Exercise brief -
Only one stretch of the data below is needed: the line with "Given: Click the Matching Properties title" through the last line. Output it exactly and drop the pictures.

Available data -

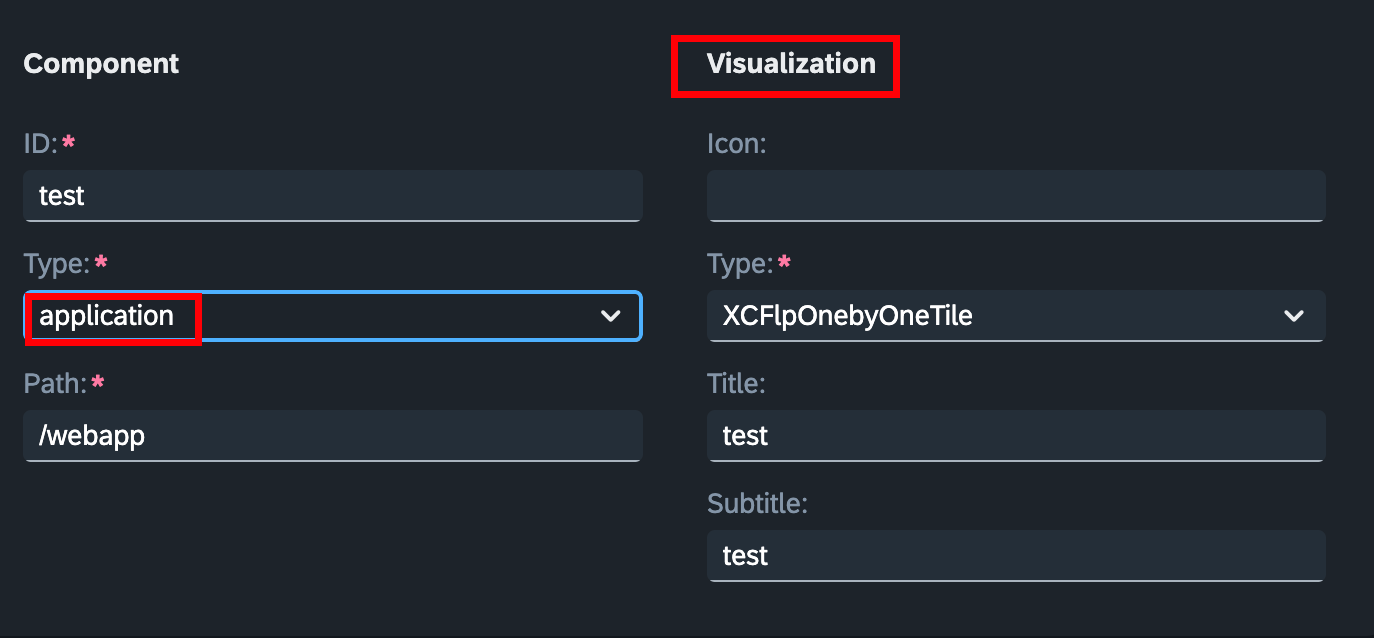Click the ID field label
The image size is (1374, 638).
[41, 144]
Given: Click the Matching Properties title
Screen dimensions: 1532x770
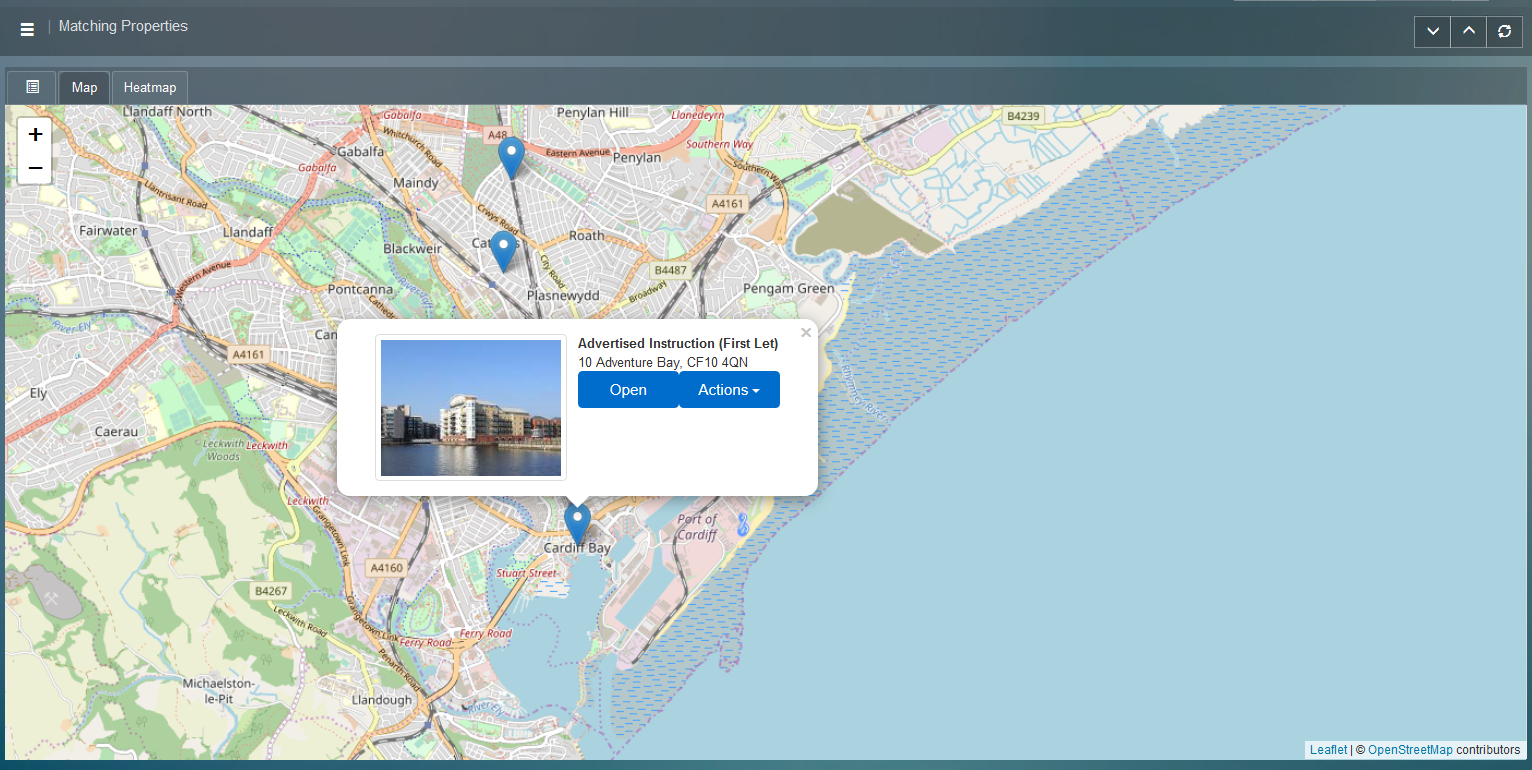Looking at the screenshot, I should coord(123,26).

Answer for the task -
Given: Click the Matching Properties title
Screen dimensions: 1532x770
Looking at the screenshot, I should coord(123,26).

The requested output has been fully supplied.